start Page text

From your comments it appears that your clients have purchased the company's shares? If so the company has continued uninterrupted and you should account from the date of incorporation. A change of shareholders does not affect the continuity of a company. The company is responsible for corporation tax for the whole period, effectively the new owners will bear the cost of CT for the whole period (in that it will be paid from a company owned by them) . Hopefully they allowed for this when deciding on their offer price for the shares.
I think the best route forward would be to write to HMRC asking for copies of the missing VAT returns or a schedule of data. And ask your client to request any missing bank statements from the date of incorporation from the bank. On receipt of these you will have to proceed on the basis of incomplete records.
Sale contract?
It sounds like the client purchased the shares in the company in which case they are responsible for everything
There should have been no transfer of VAT number if the limited company continued, there was just a change in shareholders and directors
P35
You need to submit an amendment with all the details on for the whole financial year
It sounds like she didn't take proper advice regarding the purchase, and has been stitched up, but if she signed contracts, etc there is very little she can do
Advise your client to see a solicitor
I suggest that you advise the client to see a solicitor for legal advice (which you are in no position to give).
IF (a big if) the client when purchasing the shares relied on information supplied by the seller and IF that information was wrong or misleading then the client MIGHT have good grounds for a legal claim against the seller.

end Page text
start Given information

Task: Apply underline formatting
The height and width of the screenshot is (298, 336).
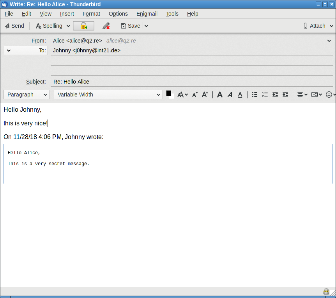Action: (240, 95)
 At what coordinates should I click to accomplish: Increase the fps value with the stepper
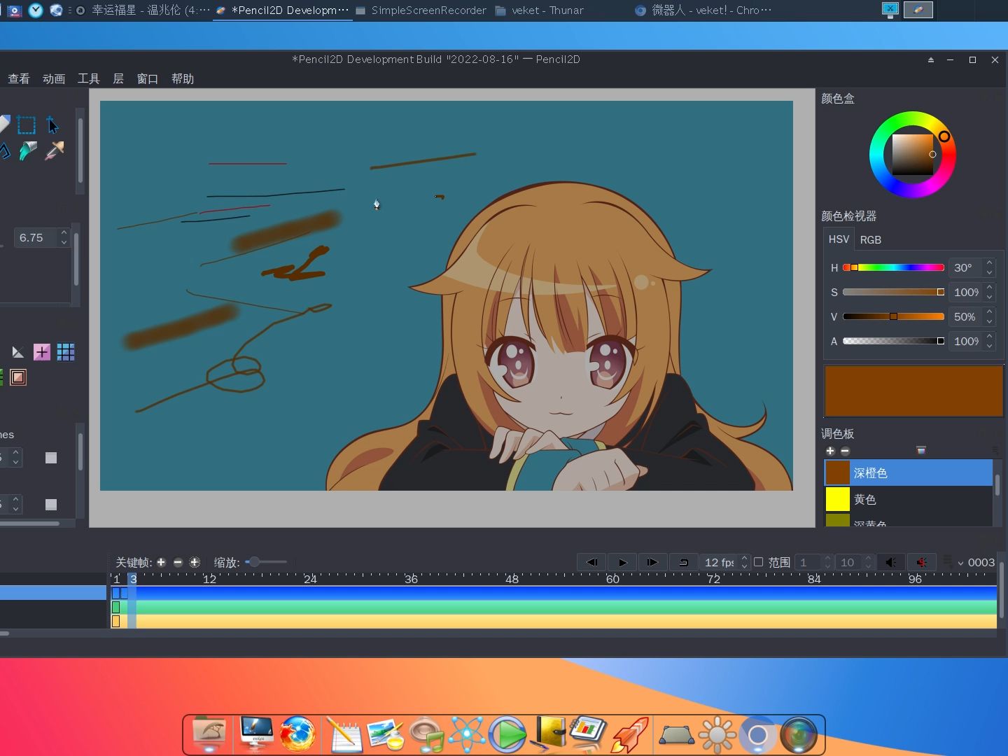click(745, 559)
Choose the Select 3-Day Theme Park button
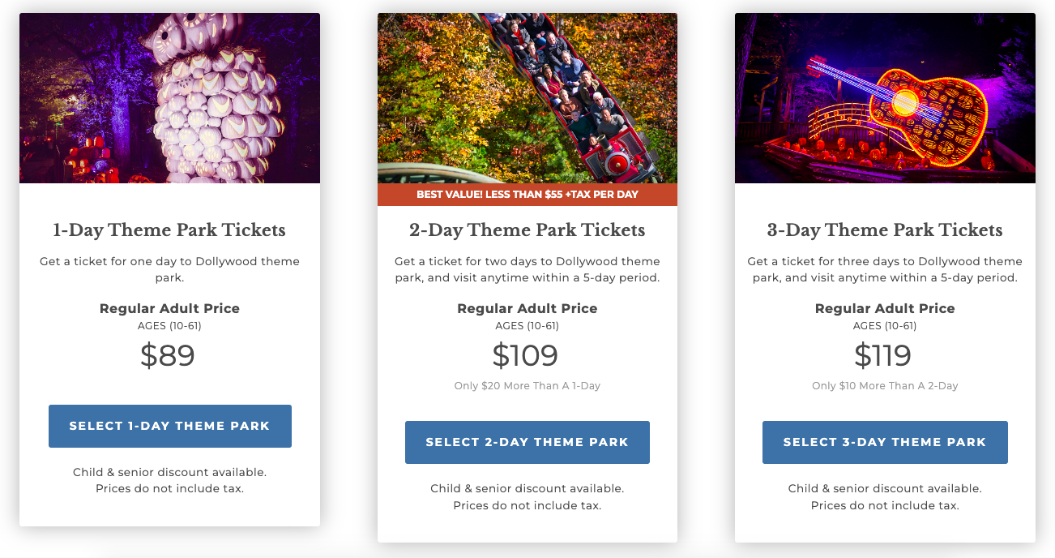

end Given information

◆ **Your instructions**
Retype the full text above about the client's purchase of company shares, word for word.

◆ **Solution to this problem**
From your comments it appears that your clients have purchased the company's shares? If so the company has continued uninterrupted and you should account from the date of incorporation. A change of shareholders does not affect the continuity of a company. The company is responsible for corporation tax for the whole period, effectively the new owners will bear the cost of CT for the whole period (in that it will be paid from a company owned by them) . Hopefully they allowed for this when deciding on their offer price for the shares.
I think the best route forward would be to write to HMRC asking for copies of the missing VAT returns or a schedule of data. And ask your client to request any missing bank statements from the date of incorporation from the bank. On receipt of these you will have to proceed on the basis of incomplete records.
Sale contract?
It sounds like the client purchased the shares in the company in which case they are responsible for everything
There should have been no transfer of VAT number if the limited company continued, there was just a change in shareholders and directors
P35
You need to submit an amendment with all the details on for the whole financial year
It sounds like she didn't take proper advice regarding the purchase, and has been stitched up, but if she signed contracts, etc there is very little she can do
Advise your client to see a solicitor
I suggest that you advise the client to see a solicitor for legal advice (which you are in no position to give).
IF (a big if) the client when purchasing the shares relied on information supplied by the seller and IF that information was wrong or misleading then the client MIGHT have good grounds for a legal claim against the seller.